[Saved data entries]
================

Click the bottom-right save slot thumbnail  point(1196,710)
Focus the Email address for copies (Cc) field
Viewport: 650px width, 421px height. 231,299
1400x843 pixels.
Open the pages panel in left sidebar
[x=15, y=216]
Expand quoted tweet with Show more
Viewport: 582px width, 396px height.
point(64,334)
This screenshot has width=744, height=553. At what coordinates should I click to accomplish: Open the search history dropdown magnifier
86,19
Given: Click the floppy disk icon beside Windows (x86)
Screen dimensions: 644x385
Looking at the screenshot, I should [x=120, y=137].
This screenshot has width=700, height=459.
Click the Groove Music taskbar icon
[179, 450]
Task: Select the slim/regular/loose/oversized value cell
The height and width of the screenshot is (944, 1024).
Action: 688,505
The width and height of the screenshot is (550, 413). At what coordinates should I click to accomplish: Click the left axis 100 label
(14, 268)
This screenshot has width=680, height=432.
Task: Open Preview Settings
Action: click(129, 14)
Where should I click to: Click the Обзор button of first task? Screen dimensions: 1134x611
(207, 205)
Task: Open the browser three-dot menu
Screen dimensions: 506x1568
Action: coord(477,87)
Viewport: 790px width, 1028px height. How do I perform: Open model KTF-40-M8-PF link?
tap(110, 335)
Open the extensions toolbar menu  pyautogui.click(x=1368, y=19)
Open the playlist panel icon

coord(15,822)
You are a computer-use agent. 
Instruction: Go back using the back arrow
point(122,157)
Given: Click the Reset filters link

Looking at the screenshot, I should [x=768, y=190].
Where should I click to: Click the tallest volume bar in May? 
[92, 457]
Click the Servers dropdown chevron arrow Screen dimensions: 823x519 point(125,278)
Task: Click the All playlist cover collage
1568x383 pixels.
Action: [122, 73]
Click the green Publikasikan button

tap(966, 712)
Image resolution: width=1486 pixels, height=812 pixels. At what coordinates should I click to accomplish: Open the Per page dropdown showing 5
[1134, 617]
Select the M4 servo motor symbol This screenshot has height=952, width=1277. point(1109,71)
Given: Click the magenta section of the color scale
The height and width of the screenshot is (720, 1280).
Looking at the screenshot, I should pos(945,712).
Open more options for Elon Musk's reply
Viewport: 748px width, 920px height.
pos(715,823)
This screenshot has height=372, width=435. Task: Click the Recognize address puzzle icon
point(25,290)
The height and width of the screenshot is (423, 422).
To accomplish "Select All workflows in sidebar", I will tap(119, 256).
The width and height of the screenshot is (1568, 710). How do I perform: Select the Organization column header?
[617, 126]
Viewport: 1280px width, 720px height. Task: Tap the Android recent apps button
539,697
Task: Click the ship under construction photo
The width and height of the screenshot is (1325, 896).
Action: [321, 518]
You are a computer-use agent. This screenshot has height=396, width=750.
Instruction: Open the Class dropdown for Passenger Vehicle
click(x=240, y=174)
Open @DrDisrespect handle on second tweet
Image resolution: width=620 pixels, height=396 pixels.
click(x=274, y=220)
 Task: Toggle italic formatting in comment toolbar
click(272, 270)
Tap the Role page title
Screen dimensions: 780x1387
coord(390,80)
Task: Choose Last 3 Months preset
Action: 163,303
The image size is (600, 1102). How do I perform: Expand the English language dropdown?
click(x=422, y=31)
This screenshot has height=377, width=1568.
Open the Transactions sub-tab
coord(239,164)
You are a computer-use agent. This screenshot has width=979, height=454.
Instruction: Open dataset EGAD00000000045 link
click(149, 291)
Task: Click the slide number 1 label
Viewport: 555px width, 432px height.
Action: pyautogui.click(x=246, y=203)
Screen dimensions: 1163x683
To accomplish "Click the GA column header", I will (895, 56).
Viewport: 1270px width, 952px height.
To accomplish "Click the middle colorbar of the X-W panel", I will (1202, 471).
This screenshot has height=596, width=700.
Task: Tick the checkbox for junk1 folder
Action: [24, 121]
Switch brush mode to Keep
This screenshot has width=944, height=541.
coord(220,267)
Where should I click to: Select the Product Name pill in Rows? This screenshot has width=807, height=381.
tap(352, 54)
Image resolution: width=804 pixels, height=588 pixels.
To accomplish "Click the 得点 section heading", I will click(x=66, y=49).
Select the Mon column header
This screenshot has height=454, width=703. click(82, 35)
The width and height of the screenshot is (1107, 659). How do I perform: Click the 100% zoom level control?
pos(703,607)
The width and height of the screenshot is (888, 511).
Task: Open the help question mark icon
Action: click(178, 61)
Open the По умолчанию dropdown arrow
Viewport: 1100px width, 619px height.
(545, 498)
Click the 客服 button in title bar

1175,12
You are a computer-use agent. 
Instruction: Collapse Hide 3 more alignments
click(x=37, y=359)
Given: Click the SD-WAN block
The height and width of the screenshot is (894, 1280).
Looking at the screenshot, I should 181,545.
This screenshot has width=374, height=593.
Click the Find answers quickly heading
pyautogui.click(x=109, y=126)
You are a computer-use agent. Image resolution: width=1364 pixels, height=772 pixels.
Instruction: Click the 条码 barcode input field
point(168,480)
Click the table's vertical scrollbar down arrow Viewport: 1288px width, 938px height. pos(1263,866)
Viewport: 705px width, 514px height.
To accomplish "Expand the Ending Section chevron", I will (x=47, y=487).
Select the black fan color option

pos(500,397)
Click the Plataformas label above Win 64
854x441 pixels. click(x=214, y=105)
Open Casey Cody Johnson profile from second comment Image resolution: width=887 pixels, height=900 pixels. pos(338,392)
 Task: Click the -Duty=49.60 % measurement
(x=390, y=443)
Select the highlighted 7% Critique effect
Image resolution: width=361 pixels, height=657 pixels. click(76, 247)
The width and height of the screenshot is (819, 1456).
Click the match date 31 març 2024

================

TASK PROMPT: Starting with the line above that holds "Task: Click the All playlist cover collage" and stopping with the line that holds "Given: Click the magenta", reproduce each line exactly, omitting all other lines.

RESPONSE TO THIS EXERCISE:
Task: Click the All playlist cover collage
1568x383 pixels.
Action: [122, 73]
Click the green Publikasikan button

tap(966, 712)
Image resolution: width=1486 pixels, height=812 pixels. At what coordinates should I click to accomplish: Open the Per page dropdown showing 5
[1134, 617]
Select the M4 servo motor symbol This screenshot has height=952, width=1277. point(1109,71)
Given: Click the magenta section of the color scale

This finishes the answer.